This is a 6 week on-line course available from Catherine Ann Jones. We will email you when your new lesson is available and you will be able to login and read each lesson on-line or print as they become available. Your first lesson will be available immediately after you enroll.
Are you merely surviving or are you living creatively?

Survival has become a dominant theme in today’s world – both personally and collectively.

One of the down sides of being locked into survival mode is that surviving sometimes takes over altogether – and the quality of living lessens or even ends. In order to live, and not merely survive, a sense of creative living must return. Creativity tends the mind and soul while survival focuses only on the body. Both are necessary for a full life.

Can one expand and no longer live solely a linear existence yet also embrace a creative journey? If so, how to step back from literal life and its daily demands, and see beyond?

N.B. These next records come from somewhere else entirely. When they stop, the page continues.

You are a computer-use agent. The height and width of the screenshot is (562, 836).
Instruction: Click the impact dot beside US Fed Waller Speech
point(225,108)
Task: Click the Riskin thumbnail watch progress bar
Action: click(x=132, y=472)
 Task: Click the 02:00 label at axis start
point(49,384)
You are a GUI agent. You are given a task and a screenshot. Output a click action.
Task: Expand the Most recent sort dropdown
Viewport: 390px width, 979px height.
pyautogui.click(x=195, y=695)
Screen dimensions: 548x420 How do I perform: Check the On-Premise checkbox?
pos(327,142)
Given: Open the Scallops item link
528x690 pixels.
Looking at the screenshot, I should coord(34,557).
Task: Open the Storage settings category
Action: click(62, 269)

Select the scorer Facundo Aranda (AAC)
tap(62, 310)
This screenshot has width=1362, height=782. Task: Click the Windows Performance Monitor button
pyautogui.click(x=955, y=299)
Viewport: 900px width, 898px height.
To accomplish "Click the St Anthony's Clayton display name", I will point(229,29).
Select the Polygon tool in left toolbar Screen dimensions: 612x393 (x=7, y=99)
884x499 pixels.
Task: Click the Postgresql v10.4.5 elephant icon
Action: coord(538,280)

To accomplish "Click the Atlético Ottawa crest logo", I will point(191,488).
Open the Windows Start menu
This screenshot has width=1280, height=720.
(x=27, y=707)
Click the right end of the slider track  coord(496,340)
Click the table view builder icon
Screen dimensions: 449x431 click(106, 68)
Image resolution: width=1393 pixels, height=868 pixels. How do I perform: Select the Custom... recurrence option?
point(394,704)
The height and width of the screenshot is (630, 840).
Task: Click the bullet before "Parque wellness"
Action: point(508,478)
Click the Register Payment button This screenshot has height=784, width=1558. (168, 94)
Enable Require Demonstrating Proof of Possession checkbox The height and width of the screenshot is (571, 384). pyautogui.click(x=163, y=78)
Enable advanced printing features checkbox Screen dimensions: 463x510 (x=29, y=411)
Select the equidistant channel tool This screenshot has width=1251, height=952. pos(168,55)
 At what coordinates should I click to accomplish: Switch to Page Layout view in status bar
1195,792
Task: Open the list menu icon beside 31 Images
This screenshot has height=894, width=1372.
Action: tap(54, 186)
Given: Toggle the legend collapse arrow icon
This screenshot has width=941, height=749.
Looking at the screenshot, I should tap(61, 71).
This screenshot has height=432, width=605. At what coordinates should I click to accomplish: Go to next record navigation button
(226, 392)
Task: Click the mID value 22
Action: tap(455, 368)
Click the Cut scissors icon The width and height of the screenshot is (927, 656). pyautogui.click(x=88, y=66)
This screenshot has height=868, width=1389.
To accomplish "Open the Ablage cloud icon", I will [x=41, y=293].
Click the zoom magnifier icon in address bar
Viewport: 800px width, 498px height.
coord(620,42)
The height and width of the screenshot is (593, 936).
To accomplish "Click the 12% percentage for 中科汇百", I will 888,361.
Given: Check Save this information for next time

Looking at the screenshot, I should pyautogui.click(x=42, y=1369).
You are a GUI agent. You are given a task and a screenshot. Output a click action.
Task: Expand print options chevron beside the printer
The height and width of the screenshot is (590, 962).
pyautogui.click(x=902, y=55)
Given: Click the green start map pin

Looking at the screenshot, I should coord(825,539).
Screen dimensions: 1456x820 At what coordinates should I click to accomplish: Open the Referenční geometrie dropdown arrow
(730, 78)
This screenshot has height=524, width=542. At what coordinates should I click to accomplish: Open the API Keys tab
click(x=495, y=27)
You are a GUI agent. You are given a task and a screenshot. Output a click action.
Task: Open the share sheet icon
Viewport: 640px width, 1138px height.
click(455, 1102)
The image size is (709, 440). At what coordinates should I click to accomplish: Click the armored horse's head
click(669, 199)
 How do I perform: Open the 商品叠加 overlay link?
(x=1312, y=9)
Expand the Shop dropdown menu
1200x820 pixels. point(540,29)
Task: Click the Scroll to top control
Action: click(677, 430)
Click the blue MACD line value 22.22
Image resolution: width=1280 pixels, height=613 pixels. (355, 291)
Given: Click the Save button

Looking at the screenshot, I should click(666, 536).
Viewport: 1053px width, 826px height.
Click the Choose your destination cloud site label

Can one view relationships not as possessions, but as life markers on the journey, as opportunities for the growth of the soul?

Might we discover alternative ways of creating and sustaining new forms of community which nurture our essential humanity? What are some ways of connecting us to ourselves, to each other, to the earth, and to the greater mysterious reality that is the source of all we know?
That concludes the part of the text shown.